Exercise objective — In the nursing home association's statement below, rewrite the passage between "Recently several large" and "medical care facilities.", inclusive, substituting "insurers" for "insurance companies".

Selected text —
___

As background for our later comments and observations, we feel the committee should have the following information: 71 percent of the patients in nursing homes in this country are in proprietary facilities. Two-thirds of the patients in all nursing homes, both proprietary and charitable, are over 75 years of age and 25 percent are 85 years of age and older. The committee can see that the nursing home profession is vitally affected by this proposed legislation.

Since our formation in 1949, the American Nursing Home Association has been working diligently on this problem of care of the aged and chronically ill. We have worked closely with other professional organizations. As a result of this, there was formed the National Joint Council To Improve the Health Care of the Aged. This council is composed of the American Medical Association, the American Dental Association, the American Hospital Association, and the American Nursing Home Association.

On June 12 and 13 this year this joint council held its first national conference to discuss this problem. We earnestly urge you, the members of this committee and your staff, to secure a report of this con

ference and study and evaluate the recommendations and suggestions therein contained.

We feel that this report may be of great assistance to you in your deliberations, for it brings together the thinking of many persons qualified to discuss this important subject.

In addition to the above-named groups were numerous allied organizations who are also studying and working on this problem.

This report will be ready in approximately 30 days.

From this background we of the American Nursing Home Association feel particularly qualified to comment upon House Resolution 4700.

First, we wish to state that we support the general principle of realistic financial assistance by all levels of government for the indigent of the population. We feel, however, that the administration of this aid should be accomplished through the use of State and local governmental agencies. Along this line we filed a letter several weeks ago with the Social Security Subcommittee under the chairmanship of Representative Harrison.

Of course, the Federal Government's role in this program is as the provider of matching grants-in-aid to the States. All funds expended in medical care for the indigent of our population go directly to solving problems of persons who need financial assistance.

H.R. 4700 touches only a few of these needy people; that is, those with social security coverage. The broad coverage set forth in this bill, which provides free medical care for all OASI recipients, seems to us to be a wasteful effort and an unnecessary expenditure of social security funds since many of these persons do not need financial assistance and can well afford to pay their own medical expenses.

To say this another way, this bill in our opinion would offer very little help to those who need it most.

Although our nursing homes would perhaps stand to profit as much or more than any other group from a program such as this bill proposes, we would prefer to see a further exploration and the further expansion of medical benefits through privately administered programs and through the cooperation of State and local governments. Hence, we advise deletion of any section of the bill which provides free hospitalization and medical care under the Social Security Act unless restricted specifically to benefits for the medically indigent.

Before going into a broad Federal program for all of the aged or for that matter any other broad segment of the population, we are hopeful that free enterprise will be given an opportunity to further experiment with some of the new and exciting methods of financing medical care.

Recently several large national insurance companies have written health insurance policies covering persons over 65 years of age which for the first time reimburses them for their expenses incurred for medical care in nursing homes as well as in other medical care facilities.

Mr. Chairman and members of the committee, to summarize our views as expressed in this statement we would like to state that our association supports the principle of increasing Federal participation in providing funds for medical care through a percentage ratio of participation on the part of the State governments.

___

Recorded data —
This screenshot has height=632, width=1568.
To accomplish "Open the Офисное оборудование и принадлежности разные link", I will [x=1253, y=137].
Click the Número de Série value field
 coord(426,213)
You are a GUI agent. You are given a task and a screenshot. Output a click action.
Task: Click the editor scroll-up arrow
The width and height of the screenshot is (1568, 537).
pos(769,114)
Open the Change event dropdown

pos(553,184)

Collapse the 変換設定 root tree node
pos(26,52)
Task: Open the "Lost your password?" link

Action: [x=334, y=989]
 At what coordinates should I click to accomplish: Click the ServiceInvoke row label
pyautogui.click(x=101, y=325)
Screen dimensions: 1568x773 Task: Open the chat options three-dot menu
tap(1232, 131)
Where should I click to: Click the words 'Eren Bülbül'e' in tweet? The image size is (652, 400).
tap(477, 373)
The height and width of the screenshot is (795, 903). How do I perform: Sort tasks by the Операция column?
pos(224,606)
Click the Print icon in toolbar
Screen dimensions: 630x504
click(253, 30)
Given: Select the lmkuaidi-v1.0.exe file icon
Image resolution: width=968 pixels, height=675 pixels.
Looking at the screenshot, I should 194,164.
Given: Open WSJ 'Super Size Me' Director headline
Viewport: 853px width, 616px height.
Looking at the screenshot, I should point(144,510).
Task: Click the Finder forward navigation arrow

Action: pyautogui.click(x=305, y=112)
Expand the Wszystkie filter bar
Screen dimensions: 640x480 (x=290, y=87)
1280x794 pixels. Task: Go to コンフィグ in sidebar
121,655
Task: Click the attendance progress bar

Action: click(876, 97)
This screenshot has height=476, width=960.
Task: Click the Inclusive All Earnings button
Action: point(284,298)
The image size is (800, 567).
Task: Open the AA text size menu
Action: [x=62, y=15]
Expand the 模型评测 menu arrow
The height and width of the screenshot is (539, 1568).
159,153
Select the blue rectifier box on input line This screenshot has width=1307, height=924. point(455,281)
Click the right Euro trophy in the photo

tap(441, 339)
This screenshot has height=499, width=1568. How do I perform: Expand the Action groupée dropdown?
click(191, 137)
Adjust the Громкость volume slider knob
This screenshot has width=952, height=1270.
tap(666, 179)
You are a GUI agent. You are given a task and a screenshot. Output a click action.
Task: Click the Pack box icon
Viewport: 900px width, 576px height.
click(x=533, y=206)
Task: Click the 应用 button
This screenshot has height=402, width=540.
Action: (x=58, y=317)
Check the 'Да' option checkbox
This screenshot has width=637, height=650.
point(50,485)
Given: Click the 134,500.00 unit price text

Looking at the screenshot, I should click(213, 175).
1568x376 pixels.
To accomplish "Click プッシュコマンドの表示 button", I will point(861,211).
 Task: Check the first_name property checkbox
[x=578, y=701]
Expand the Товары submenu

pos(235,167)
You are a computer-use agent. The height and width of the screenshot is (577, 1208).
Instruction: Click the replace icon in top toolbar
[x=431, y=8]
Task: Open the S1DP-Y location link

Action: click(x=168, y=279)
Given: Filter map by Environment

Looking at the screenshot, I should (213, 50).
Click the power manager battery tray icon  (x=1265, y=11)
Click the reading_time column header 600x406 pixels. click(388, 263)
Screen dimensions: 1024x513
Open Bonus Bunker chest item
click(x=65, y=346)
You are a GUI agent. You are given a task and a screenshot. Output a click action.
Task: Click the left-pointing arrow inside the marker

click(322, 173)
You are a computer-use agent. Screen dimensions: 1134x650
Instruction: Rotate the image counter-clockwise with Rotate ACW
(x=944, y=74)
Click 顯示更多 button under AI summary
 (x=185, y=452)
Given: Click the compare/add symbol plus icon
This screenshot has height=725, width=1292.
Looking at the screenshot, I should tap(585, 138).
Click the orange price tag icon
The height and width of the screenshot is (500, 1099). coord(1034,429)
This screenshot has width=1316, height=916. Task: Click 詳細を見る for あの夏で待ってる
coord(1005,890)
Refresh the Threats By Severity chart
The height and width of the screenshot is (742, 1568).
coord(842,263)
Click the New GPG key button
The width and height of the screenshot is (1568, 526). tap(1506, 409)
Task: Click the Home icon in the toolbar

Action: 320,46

___

Exercise answer —
Recently several large national insurers have written health insurance policies covering persons over 65 years of age which for the first time reimburses them for their expenses incurred for medical care in nursing homes as well as in other medical care facilities.